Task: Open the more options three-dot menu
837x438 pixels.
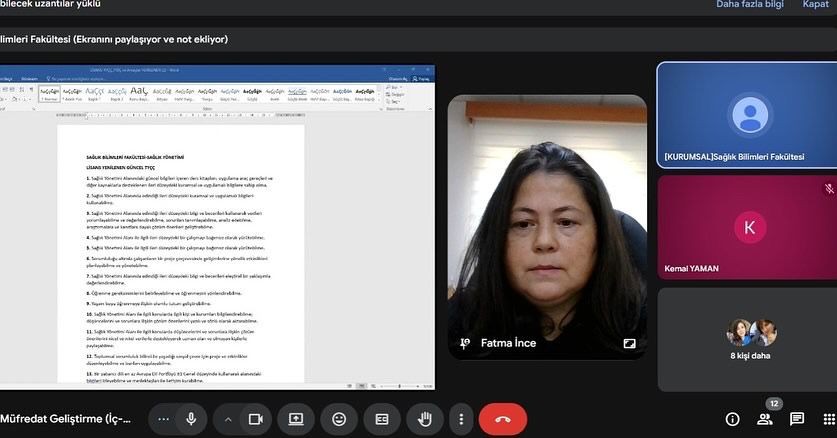Action: [461, 419]
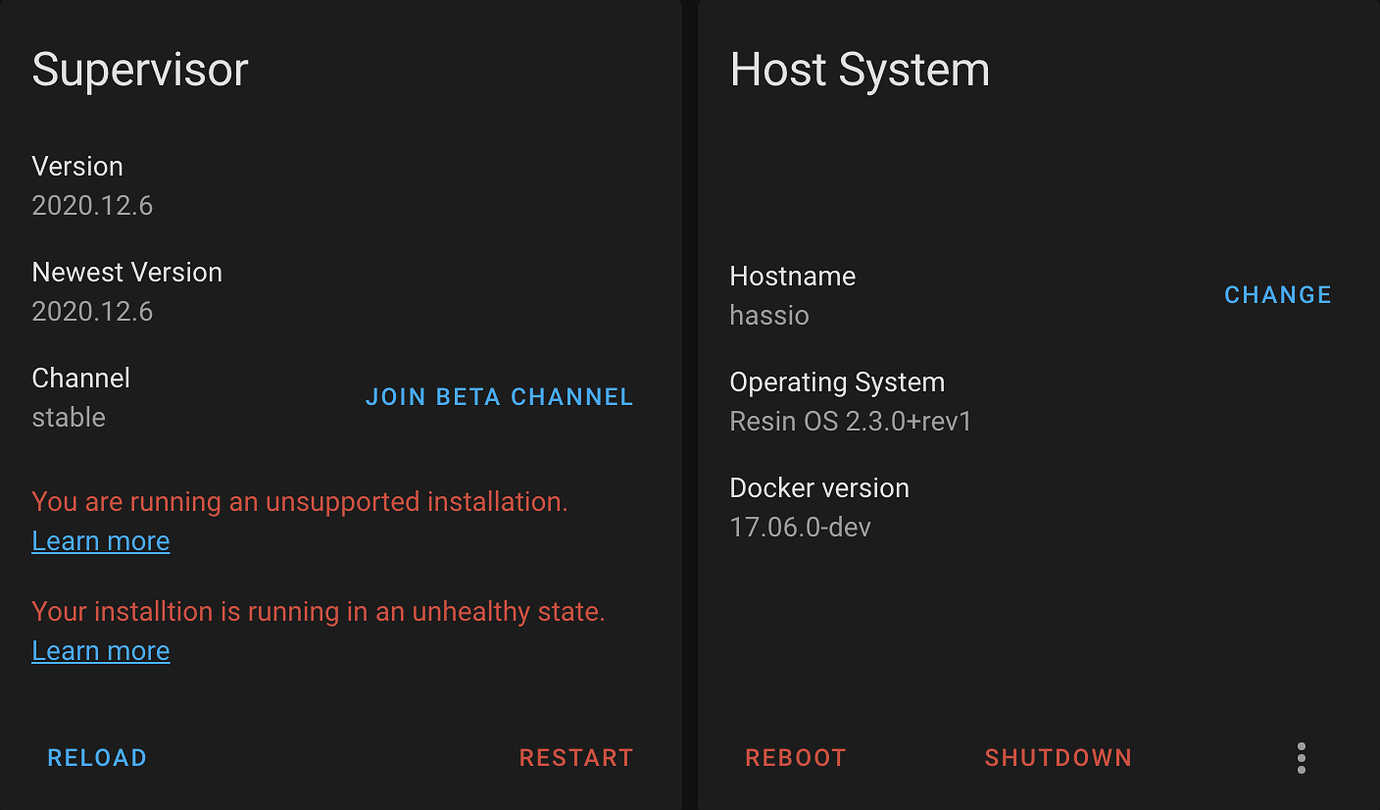1380x810 pixels.
Task: Shut down the host system
Action: point(1058,758)
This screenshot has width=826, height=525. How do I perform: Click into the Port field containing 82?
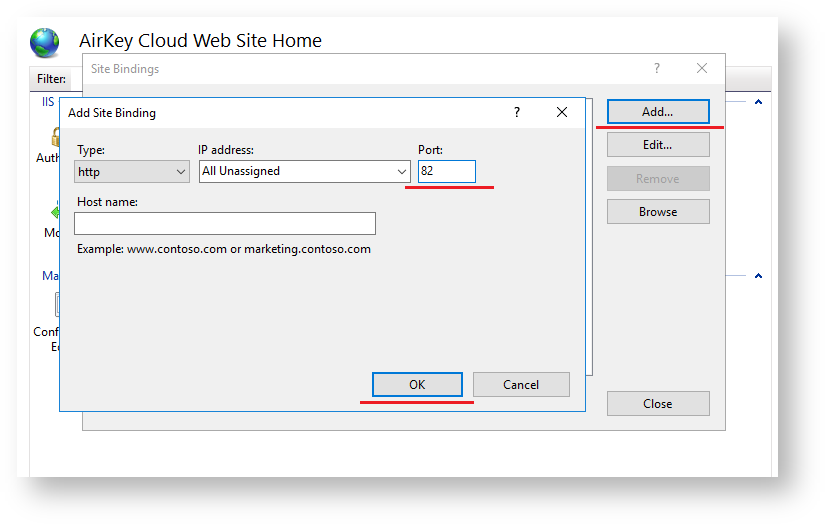(446, 172)
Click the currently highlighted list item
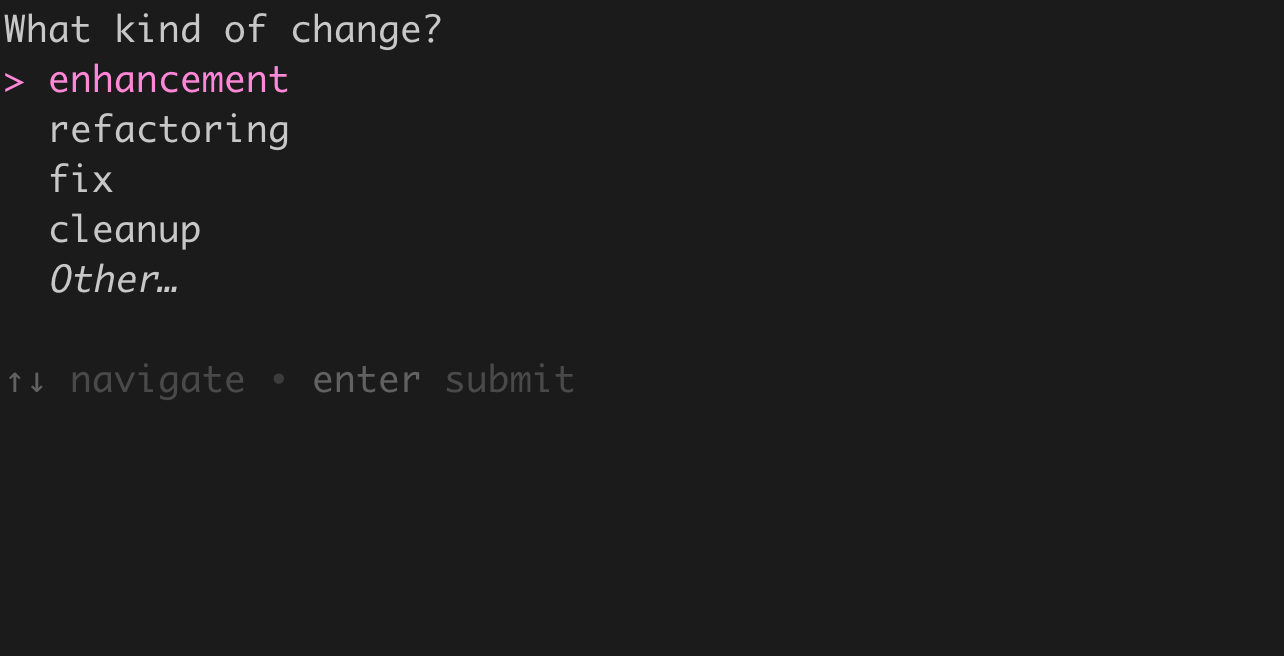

#####

WORK ORDER. Line by line, write out the data above exactly, without the pictures.

RESULT.
Task: Open the more options three-dot menu
837x438 pixels.
Action: [461, 419]
1380x810 pixels.
Task: Shut down the host system
Action: point(1058,758)
This screenshot has width=826, height=525. How do I perform: Click into the Port field containing 82?
(446, 172)
Click the currently highlighted list item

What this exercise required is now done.